For most projects, we work in R for our data cleaning/transformation and then export the data to other tools – e.g., Power BI, Excel, etc. In the code below, we import all of the goaltending statistics, create a new data frame that is a subset of the original, calculate the average games played (we want to limit the statistics to only those goalies who've played more than the average number of games), and we add three calculated columns for the goals against for even strength, power play and shorthanded shifts. The last line of code writes the filtered and transformed data frame to a new CSV file.


library(dplyr)

all_goalie_stats <- read.csv("msf_goalie_stats_full.csv")
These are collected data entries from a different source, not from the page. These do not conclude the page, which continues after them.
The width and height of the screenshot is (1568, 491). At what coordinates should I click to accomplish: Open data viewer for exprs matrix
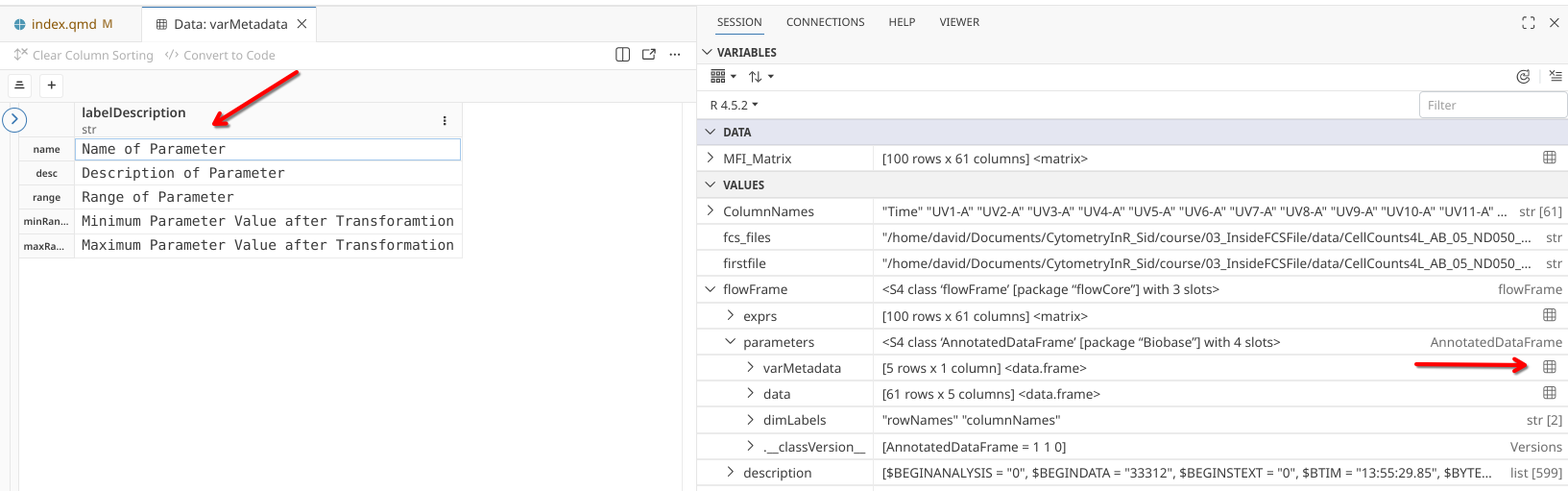[x=1549, y=315]
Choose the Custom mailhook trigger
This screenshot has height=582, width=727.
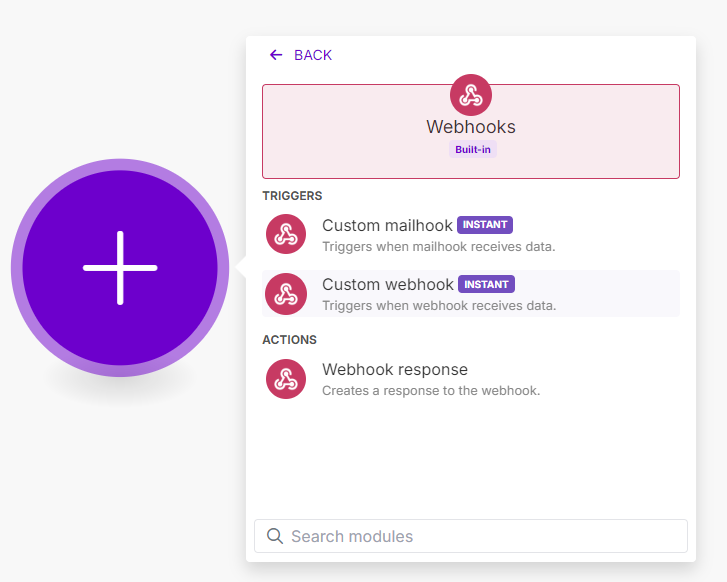471,235
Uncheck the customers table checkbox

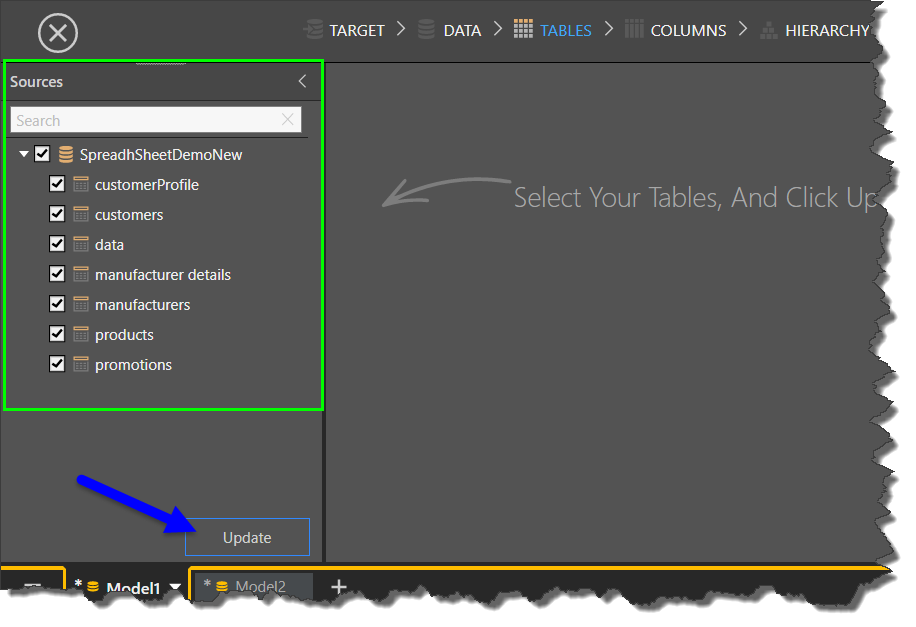pyautogui.click(x=57, y=215)
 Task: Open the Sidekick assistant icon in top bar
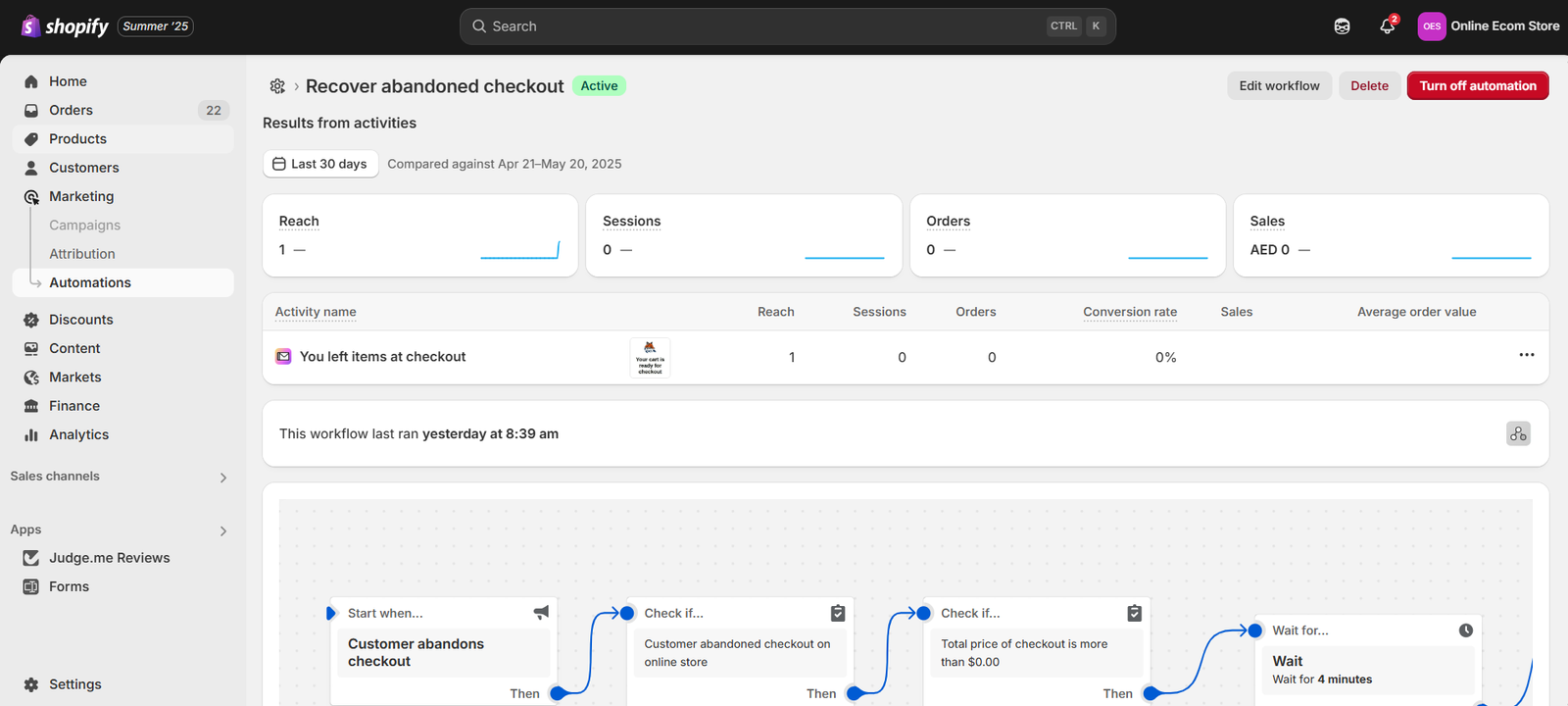(1342, 26)
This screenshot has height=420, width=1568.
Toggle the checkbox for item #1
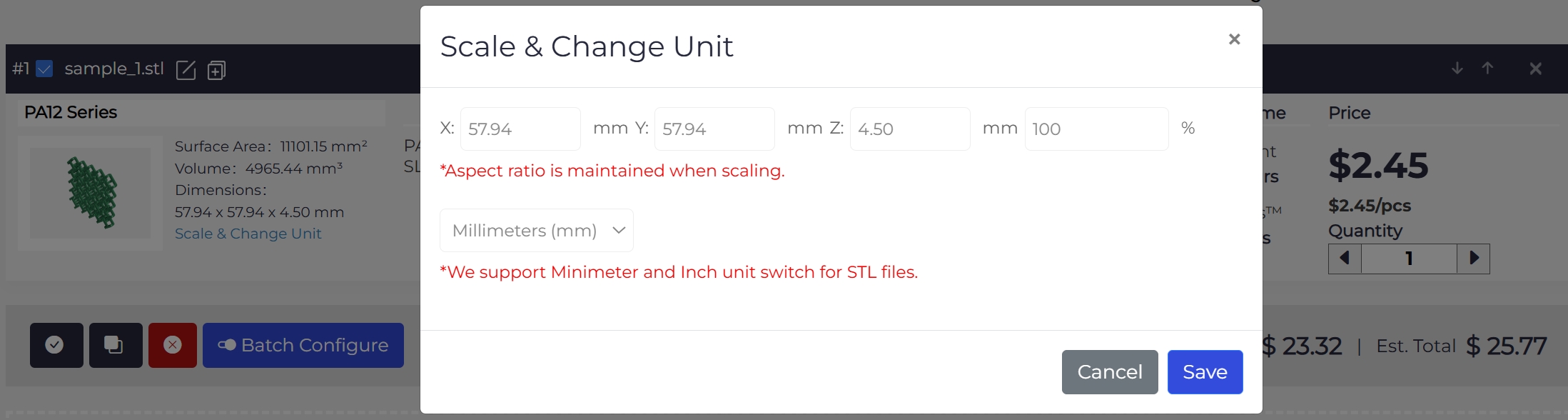[44, 69]
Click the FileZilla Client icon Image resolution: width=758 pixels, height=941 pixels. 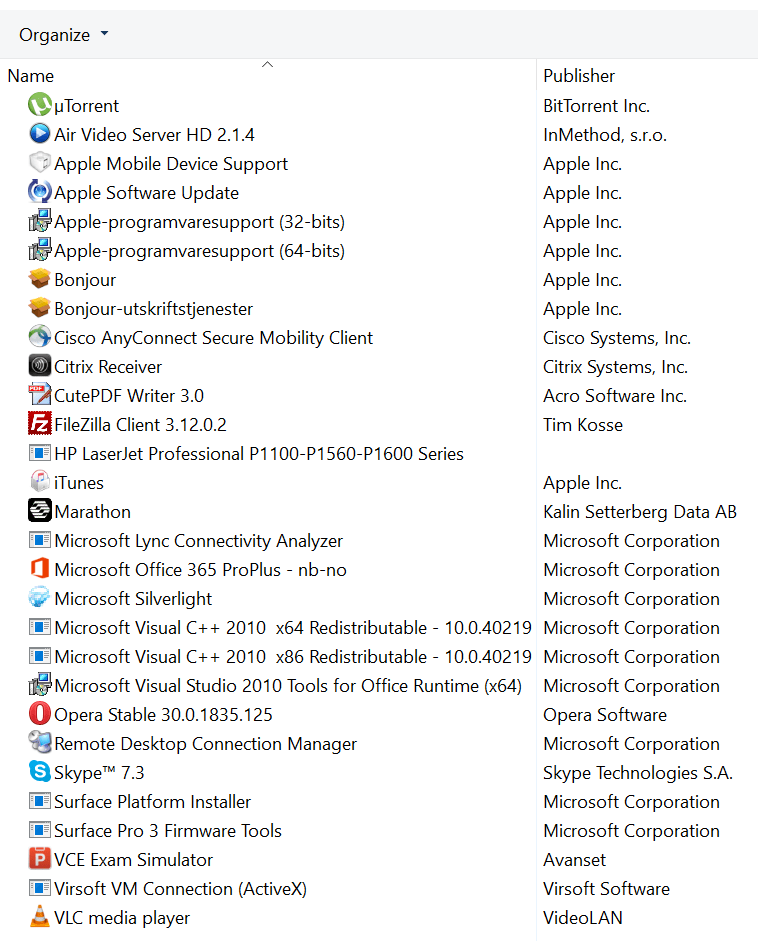(x=39, y=424)
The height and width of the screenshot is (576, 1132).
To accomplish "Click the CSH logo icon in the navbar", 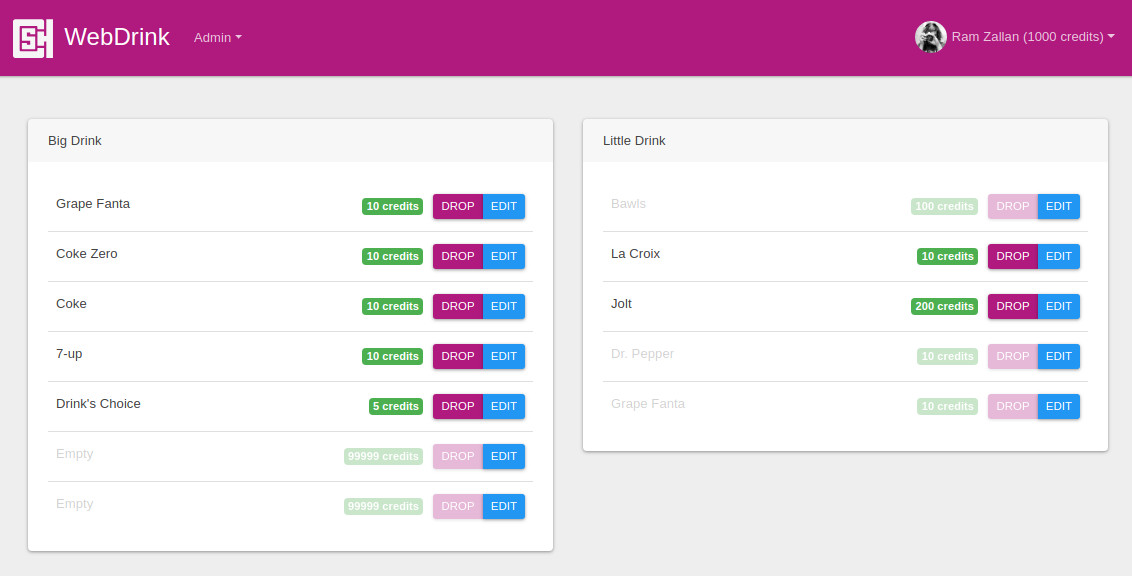I will click(33, 37).

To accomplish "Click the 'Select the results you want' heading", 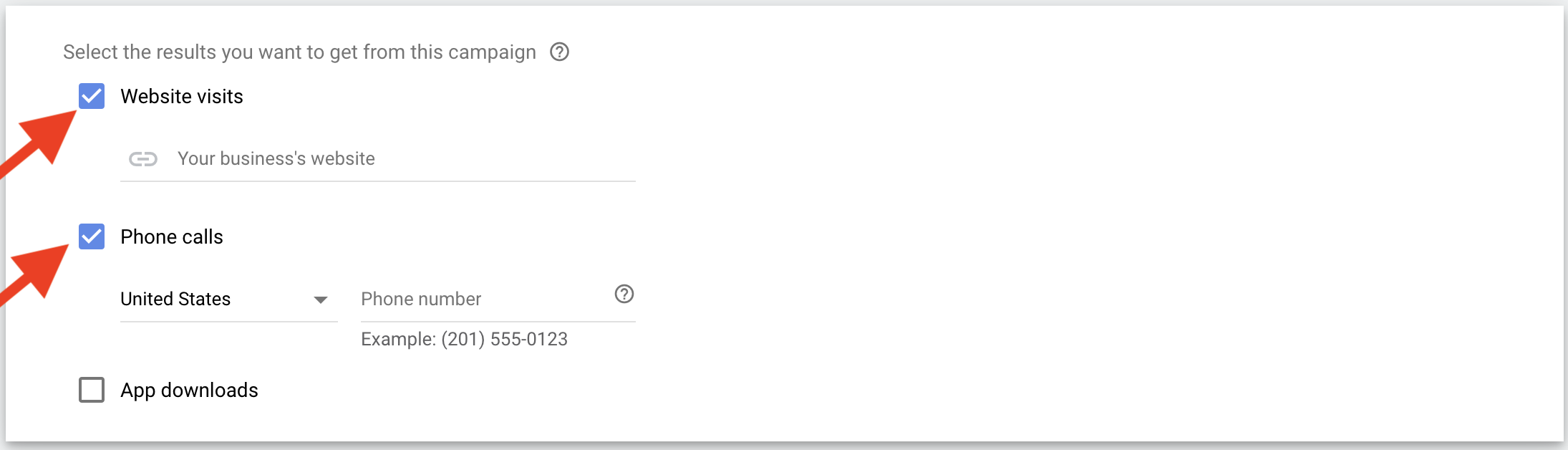I will tap(299, 52).
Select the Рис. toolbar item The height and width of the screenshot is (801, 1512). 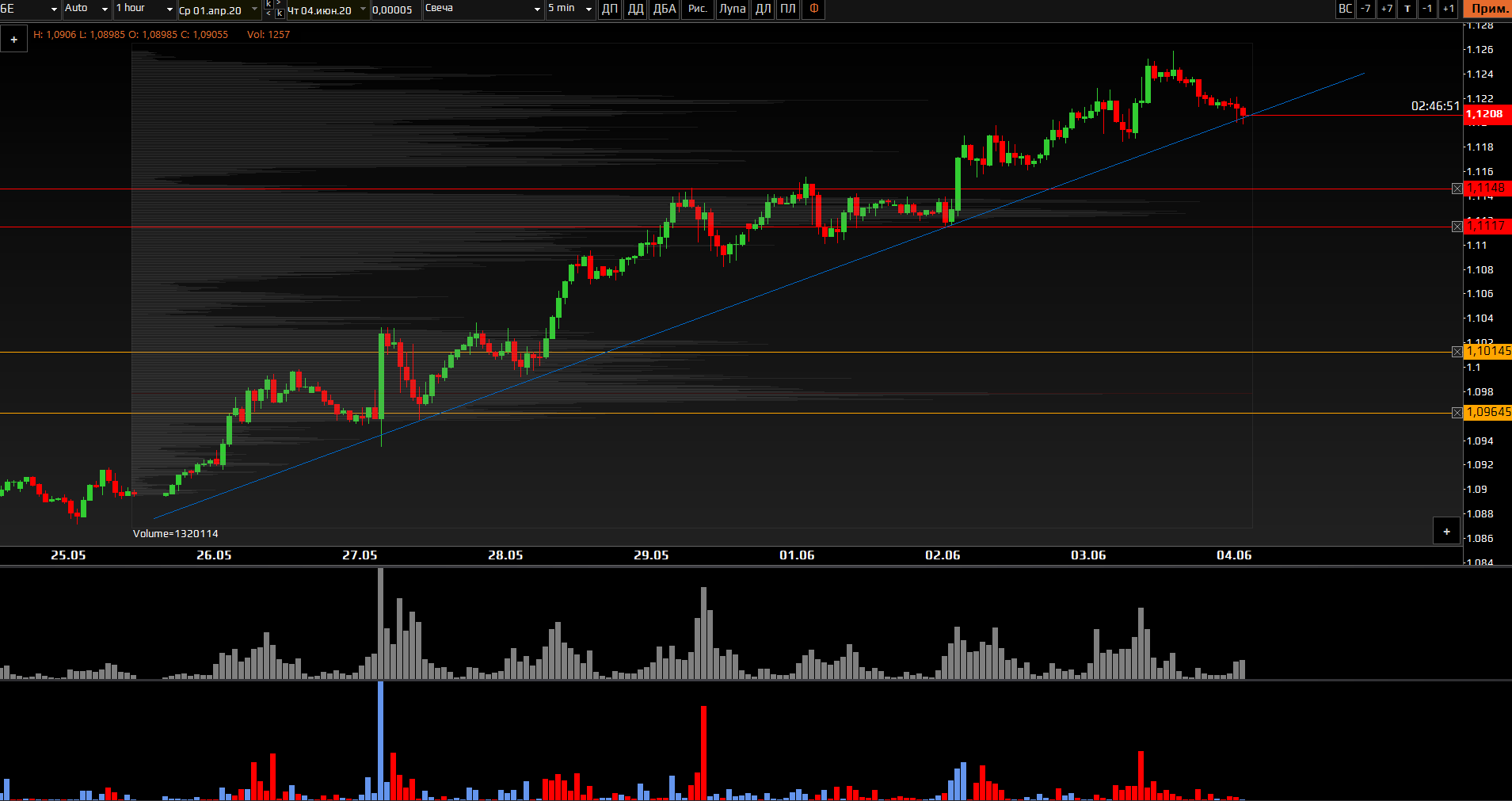pyautogui.click(x=697, y=9)
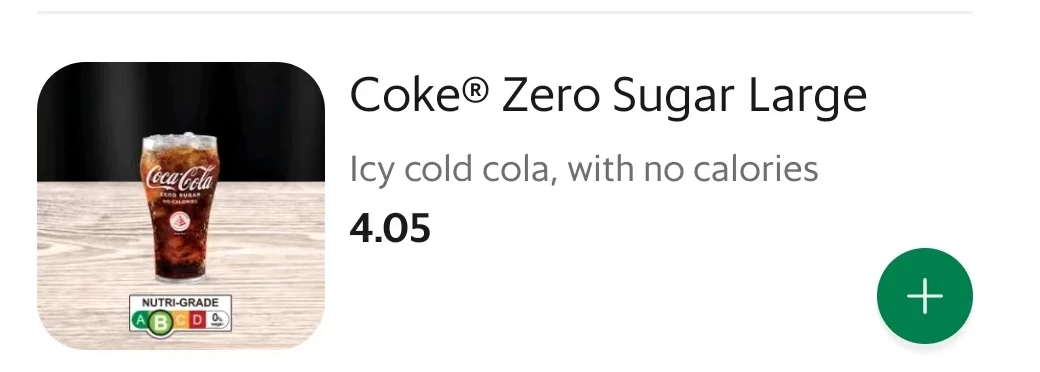Click the registered trademark symbol in title
This screenshot has height=372, width=1040.
click(474, 90)
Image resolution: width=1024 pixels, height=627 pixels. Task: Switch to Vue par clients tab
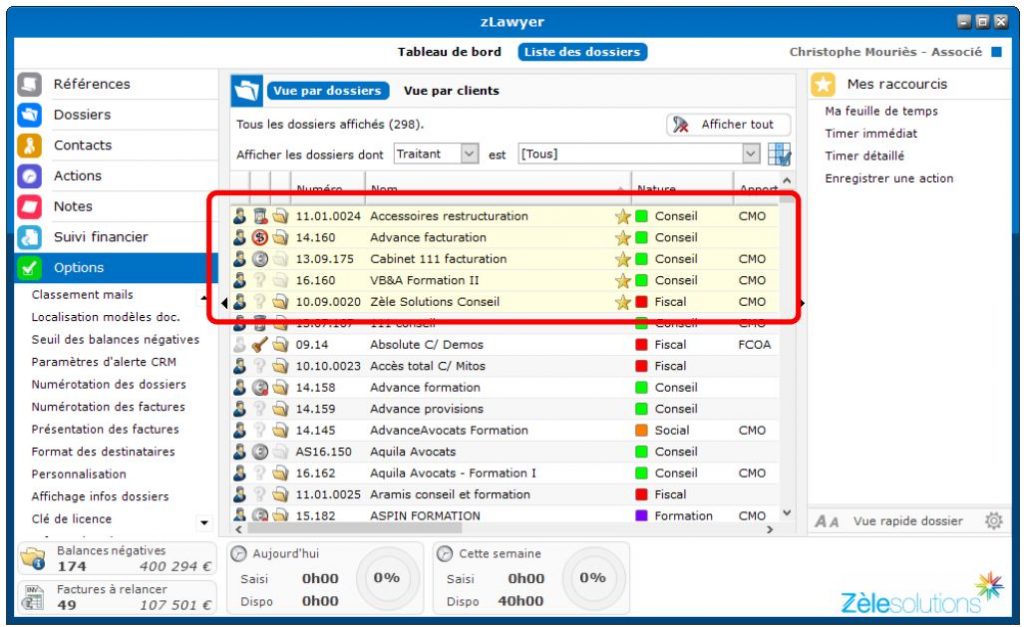pyautogui.click(x=451, y=91)
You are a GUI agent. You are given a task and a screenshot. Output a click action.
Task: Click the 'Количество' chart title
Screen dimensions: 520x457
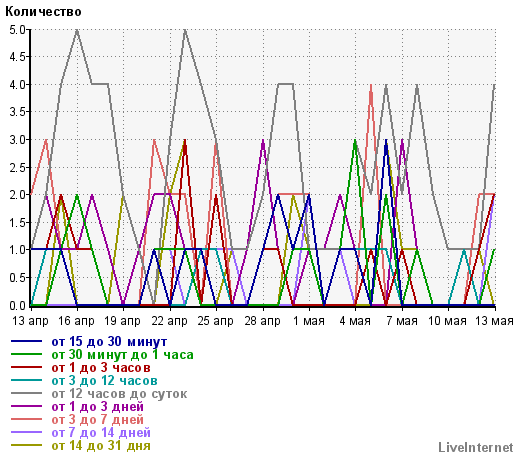click(43, 12)
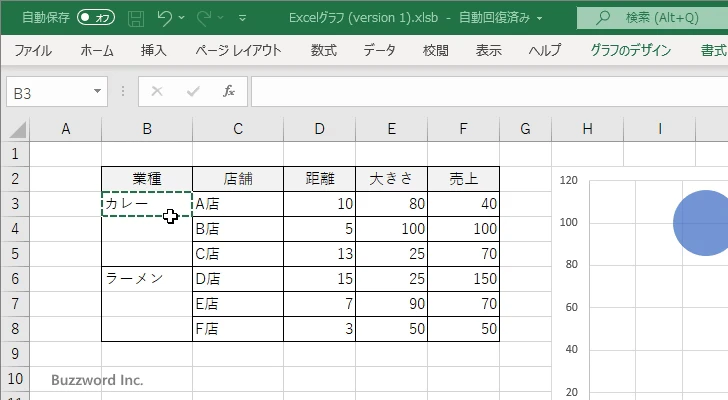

filtered_goalie_stats <- all_goalie_stats %>% 
  select(TEAM_ABBR, NAME, HEAD_SHOT, GAMES_PLAYED, GAMES_STARTED, WINS, 
         LOSSES, GOALS_AGAINST, EVEN_STR_GOALS_AGAINST, PP_GOALS_AGAINST, 
         SH_GOALS_AGAINST, SAVES, GAA, SAVE_PCT, SHUTOUTS, SO_SAVE_PCT,
         MIN_PLAYED) 

AVG_GP = mean(all_goalie_stats$GAMES_PLAYED)

filtered_goalie_stats <- filtered_goalie_stats %>% 
  filter(GAMES_PLAYED > AVG_GP) 

print(filtered_goalie_stats)

filtered_goalie_stats <- filtered_goalie_stats %>%
  mutate(
    EV_STR_GA = round(EVEN_STR_GOALS_AGAINST / GOALS_AGAINST, 2),
    PP_GA = round(PP_GOALS_AGAINST / GOALS_AGAINST, 2),
    SH_GA = round(SH_GOALS_AGAINST / GOALS_AGAINST, 2)
  )

write.csv(filtered_goalie_stats, "goalie_stats_df.csv", row.names = FALSE)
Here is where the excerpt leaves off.